Looking at the table for Fe analysis, with the methods means and standard deviations, marked by the outliers tests, one can see that in general the geochemical method is much less precise than the other two methods (a lot of std. deviation values are marked with a red K, which means that it is a Mandel k’s outlier).

Confirming this with a graphic,

The precision obtained for each method can be obtained directly from the screen with  the precision curves

Evaluation of the relative bias of the Fe methods, considering the ore-method as the one with true results for evaluating the geochemical method, gives the following analysis:

It seems that the geochemical method correlates well with the ore method up to a certain concentration (near 40% Fe). After that, it shows a sort of ‘saturation’, and it seems that the method beyond this point is not capable of putting into solution the Fe atoms anymore. This could be caused by the fact that about 40g of material are attacked by 10 mL of aqua regia. That concentration may be the one where all the acid is consumed and is not able of extracting anymore metal into solution.

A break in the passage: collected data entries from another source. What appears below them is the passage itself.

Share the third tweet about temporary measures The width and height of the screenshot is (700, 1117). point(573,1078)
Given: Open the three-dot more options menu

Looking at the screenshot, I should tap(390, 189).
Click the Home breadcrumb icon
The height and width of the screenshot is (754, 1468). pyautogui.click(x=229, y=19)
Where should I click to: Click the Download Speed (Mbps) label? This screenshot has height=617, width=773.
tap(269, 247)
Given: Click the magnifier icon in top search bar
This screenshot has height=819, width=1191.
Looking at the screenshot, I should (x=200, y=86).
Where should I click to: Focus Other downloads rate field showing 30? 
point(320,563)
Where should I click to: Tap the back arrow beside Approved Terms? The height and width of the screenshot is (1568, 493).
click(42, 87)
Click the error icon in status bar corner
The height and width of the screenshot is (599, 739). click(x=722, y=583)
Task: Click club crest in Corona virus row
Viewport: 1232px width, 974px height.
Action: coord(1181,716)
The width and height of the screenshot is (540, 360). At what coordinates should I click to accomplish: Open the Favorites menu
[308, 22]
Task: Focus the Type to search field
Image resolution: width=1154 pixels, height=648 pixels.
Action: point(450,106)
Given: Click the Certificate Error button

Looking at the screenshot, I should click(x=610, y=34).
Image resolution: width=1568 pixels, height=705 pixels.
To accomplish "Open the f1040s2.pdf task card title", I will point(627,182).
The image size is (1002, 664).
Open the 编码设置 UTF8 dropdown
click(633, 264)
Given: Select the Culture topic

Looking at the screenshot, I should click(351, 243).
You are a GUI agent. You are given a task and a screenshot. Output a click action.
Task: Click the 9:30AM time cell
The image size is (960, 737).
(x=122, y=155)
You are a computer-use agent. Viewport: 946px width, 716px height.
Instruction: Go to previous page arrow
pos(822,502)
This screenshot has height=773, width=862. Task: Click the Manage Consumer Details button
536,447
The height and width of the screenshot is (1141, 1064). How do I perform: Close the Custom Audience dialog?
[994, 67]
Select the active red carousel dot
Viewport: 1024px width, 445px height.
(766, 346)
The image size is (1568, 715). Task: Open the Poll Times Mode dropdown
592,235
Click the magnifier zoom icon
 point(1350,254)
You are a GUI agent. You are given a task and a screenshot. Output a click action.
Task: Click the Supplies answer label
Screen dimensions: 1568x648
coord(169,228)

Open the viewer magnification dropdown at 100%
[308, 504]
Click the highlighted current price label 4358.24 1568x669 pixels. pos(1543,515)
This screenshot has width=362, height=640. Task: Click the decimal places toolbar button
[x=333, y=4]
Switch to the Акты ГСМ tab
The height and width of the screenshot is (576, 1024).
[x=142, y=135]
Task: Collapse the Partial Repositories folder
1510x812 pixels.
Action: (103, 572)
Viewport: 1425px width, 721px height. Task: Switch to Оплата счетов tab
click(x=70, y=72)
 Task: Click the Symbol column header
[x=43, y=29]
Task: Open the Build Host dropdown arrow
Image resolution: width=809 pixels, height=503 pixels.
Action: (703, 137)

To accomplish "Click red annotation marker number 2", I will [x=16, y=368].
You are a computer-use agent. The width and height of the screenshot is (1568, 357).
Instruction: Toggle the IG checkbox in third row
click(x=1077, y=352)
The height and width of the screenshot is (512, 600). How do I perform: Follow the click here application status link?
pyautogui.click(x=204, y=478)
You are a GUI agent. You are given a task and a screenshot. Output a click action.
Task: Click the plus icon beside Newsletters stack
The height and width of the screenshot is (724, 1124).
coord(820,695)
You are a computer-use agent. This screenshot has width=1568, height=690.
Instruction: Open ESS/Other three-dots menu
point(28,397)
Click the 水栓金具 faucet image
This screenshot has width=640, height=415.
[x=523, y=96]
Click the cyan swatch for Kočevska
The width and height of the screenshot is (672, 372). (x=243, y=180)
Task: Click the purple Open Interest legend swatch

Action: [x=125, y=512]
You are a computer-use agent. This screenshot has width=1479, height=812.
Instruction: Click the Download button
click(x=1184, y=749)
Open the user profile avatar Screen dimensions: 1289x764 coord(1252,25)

Bias evaluation by regression analysis gives the hypothesis test illustrated below, where it may be seen that both fixed and proportional biases are present. The fixed bias is of the order of 3% Fe, and the proportional one, about 40% relative lower. This means that the Geochem method finds results about 40% below those provided by the Ore method, plus a constant bias of 3%. Of course, this analysis could be improved if the partition in Fe concentration is considered. As the method seems to behave well up to a certain concentration, and then it begins to saturate, additional evaluations could be done separating the data below and above the cut-off point in Fe concentration.

In conclusion, InterLab2.0 is a powerful tool for evaluating methods developed in-house, which otherwise would be extremely time consuming to evaluate using only the usual tools the chemists are used to, such as spreadsheets, or even standard statistical packages.